Wives (and other Hugo recs)
Friday, January 29th, 2010Paul Haines is offering his acclaimed novella Wives in free electronic copy for anyone who asks. This is an awesome, epic piece of Australian horror/post-apocalyptic science fiction from last year, and if you’d like to see some Australian content on the Hugo ballot, this would be a marvellous one to support.
Wives isn’t just a great piece of fiction, it’s an important piece of fiction.
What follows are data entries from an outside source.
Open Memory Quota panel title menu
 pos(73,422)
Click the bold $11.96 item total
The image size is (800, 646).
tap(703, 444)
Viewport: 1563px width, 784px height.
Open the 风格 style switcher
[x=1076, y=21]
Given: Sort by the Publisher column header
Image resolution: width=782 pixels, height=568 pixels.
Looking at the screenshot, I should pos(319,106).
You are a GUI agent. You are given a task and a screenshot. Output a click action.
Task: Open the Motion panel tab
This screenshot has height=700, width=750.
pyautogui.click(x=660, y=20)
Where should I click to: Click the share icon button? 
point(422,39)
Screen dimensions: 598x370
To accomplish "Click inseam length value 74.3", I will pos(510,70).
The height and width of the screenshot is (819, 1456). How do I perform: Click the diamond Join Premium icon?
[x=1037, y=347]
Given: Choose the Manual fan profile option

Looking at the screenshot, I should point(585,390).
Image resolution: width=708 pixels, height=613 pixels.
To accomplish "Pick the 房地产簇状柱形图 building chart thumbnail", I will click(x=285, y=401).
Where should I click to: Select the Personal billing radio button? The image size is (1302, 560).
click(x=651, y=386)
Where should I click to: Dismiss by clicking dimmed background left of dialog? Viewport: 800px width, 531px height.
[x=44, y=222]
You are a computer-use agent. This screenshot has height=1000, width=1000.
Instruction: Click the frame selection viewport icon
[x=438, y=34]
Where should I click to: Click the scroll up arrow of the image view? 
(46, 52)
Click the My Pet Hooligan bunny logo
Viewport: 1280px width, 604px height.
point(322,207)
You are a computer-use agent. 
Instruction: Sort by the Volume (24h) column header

Here is what I said about it in Last Short Story last year:
For me, the brilliance of Paul Haines is that he writes stories I hate, about people I hate (and I don’t mean mild revulsion, I mean actual HATE), and yet I can’t pull my eyes away. “Wives” is his best work to date, an utterly hideous vision of the near future, exploring issues that are already very relevant to many people – the lack of women sticking around in country Australia, the sociological effect of preferring male children to female and, oh yes, the ingrained misogyny that hovers just out of sight in our culture. Haines exposes the ugliest sides of human nature in this epic story of “Bridal Services,” rape and slavery, told through the eyes of a narrator so utterly screwed up by his circumstances that it’s hard to blame him for the despicable, thoughtless way that he speaks, lives and acts. This is post-apocalyptic fiction at its best and worse, because there is no apocalypse. There’s just us.
(in discussion with my fellow LSSers about “Wives,” I said “I don’t know whether I want to nominate it for the Tiptree or BURN IT TO THE GROUND.” Yeah, that. Just that.)